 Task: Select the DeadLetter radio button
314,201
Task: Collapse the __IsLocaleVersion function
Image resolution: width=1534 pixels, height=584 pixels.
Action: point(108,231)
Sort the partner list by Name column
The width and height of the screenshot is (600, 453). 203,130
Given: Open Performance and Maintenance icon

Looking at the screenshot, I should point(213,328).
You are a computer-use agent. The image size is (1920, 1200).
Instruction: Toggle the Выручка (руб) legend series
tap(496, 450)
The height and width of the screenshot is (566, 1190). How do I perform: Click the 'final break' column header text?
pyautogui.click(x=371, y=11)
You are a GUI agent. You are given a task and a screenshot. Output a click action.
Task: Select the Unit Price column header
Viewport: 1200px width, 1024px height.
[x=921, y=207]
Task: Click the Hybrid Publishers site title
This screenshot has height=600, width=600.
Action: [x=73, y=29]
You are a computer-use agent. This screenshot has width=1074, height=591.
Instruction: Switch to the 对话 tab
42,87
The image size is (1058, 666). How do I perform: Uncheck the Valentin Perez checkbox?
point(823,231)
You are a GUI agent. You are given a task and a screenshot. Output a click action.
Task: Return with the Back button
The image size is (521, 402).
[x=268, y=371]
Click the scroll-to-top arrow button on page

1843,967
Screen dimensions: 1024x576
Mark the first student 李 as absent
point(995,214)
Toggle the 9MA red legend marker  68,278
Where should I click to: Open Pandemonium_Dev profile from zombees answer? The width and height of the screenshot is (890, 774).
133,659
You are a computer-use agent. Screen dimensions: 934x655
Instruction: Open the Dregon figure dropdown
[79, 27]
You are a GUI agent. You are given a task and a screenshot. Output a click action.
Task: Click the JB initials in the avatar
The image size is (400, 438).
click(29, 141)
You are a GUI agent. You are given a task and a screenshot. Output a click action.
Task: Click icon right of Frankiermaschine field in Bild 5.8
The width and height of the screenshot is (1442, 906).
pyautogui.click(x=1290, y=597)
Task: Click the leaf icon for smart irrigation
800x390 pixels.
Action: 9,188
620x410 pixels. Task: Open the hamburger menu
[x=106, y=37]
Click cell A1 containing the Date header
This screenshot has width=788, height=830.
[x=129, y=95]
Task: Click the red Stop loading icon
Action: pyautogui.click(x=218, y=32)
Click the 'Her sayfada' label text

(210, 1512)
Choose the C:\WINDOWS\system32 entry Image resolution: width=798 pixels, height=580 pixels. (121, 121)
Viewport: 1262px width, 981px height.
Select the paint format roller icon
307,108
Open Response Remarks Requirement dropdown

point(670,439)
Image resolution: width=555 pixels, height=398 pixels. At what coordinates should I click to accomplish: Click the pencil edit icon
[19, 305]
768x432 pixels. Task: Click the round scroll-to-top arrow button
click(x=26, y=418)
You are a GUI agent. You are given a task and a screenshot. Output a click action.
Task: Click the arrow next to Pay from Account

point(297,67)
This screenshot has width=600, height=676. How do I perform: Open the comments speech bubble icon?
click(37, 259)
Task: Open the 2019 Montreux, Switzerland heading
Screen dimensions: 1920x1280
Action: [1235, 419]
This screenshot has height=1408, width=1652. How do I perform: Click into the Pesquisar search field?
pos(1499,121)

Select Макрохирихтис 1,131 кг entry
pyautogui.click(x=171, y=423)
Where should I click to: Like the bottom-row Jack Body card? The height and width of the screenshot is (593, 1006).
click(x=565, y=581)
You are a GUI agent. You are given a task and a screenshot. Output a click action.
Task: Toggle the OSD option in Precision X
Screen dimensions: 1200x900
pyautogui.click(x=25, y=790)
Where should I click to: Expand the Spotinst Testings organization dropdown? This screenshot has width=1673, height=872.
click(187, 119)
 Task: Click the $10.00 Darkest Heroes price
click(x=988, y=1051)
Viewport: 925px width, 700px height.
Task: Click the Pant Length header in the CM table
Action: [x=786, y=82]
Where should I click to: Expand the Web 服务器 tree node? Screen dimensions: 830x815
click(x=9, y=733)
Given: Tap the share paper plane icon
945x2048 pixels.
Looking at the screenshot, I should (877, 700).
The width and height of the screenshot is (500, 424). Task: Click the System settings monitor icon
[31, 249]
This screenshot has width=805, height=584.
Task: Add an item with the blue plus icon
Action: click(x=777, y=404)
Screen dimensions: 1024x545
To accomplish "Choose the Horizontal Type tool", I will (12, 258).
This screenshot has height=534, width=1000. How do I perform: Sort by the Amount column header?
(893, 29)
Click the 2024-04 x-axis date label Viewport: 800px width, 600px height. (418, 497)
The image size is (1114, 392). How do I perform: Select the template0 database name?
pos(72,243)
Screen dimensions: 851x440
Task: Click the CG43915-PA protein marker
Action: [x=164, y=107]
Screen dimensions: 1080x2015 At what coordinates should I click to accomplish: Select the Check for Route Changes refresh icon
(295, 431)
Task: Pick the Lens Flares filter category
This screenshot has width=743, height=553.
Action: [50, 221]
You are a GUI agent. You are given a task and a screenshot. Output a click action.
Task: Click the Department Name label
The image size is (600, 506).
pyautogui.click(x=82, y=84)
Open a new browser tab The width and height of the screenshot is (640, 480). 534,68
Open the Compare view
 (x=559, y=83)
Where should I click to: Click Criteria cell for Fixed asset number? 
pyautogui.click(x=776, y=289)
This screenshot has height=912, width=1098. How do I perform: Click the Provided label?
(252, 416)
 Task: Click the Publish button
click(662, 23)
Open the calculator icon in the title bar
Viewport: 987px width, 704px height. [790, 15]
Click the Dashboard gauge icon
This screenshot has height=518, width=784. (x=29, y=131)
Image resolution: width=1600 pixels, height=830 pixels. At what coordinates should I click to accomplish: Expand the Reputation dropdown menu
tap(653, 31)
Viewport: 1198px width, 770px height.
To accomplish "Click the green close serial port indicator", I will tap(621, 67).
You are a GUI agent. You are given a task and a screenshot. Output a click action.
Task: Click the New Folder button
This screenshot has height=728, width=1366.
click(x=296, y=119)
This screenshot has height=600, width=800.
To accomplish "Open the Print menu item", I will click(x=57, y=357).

TASK DETAILS:
Restate exactly, and only, the line containing "This screenshot has height=600, width=800." together with all lines after it to the end of the material.

RESULT OF THIS TASK:
This screenshot has height=600, width=800.
To accomplish "Open the Print menu item", I will click(x=57, y=357).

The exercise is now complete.